“October, 1885. L. C.”

These are regular mathematical problems and “posers,” most of them, and it seems that the readers, being more or less ambitious, set to work in right good earnest to answer them, and sent in the solutions to the author under assumed names, and then he produced the real problem, the real answer, and all the best answers of the contestants. These problems were all called Knots and were told in the form of stories.

Knot I was called Excelsior. It was written as a tale of adventure, and ran as follows:

“The ruddy glow of sunset was already fading into the somber shadows of night, when two travelers might have been observed swiftly—at a pace of six miles in the hour—descending the rugged side of a mountain; the younger bounding from crag to crag with the agility of a fawn, while his companion, whose aged limbs seemed ill at ease in the heavy chain armor habitually worn by tourists in that district, toiled on painfully at his side.”

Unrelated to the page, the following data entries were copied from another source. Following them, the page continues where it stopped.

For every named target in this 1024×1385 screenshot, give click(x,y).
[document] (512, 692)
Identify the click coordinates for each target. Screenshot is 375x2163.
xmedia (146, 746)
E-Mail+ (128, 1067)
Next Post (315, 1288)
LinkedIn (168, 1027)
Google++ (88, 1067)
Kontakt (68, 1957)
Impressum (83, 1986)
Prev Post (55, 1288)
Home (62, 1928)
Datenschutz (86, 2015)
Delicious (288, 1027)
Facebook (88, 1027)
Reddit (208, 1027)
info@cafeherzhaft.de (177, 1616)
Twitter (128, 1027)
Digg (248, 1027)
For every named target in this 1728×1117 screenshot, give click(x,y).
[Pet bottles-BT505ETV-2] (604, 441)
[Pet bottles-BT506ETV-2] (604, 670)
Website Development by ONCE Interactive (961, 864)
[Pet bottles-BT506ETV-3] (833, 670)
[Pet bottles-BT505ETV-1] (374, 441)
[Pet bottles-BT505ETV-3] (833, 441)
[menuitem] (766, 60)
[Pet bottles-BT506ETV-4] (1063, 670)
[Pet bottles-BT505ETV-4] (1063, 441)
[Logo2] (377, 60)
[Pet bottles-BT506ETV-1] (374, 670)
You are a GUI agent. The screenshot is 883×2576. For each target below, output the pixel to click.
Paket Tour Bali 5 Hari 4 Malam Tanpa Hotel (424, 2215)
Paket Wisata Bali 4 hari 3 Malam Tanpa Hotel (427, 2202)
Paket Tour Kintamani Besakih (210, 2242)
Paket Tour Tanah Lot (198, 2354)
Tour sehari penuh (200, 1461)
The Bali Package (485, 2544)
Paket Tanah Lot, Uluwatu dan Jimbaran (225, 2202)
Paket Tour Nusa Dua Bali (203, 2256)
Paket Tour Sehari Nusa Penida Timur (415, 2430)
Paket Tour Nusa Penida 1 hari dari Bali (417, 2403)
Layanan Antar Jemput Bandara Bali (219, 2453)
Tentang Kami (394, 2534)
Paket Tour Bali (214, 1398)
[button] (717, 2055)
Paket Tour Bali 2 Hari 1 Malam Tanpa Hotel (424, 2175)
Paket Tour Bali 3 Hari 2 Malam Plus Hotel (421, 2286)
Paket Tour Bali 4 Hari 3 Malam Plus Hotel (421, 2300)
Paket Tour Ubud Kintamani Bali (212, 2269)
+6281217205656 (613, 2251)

Lewis Carroll is evidently imitating the style of some celebrated writer—Henry James, most likely, who is rather fond of opening his story with “two travelers,” or perhaps Sir Walter Scott. He goes on:

“As is always the case under such circumstances, the younger knight was the first to break the silence.

“‘A goodly pace, I trow!’ he exclaimed. ‘We sped not thus in the ascent!’

“‘Goodly, indeed!’ the other echoed with a groan. ‘We clomb it but at three miles in the hour.’

“‘And on the dead level our pace is—?’ the younger suggested; for he was weak in statistics, and left all such details to his aged companion.

“‘Four miles in the hour,’ the other wearily replied. ‘Not an ounce more,’ he added, with that love of metaphor so common in old age, ‘and not a farthing less!’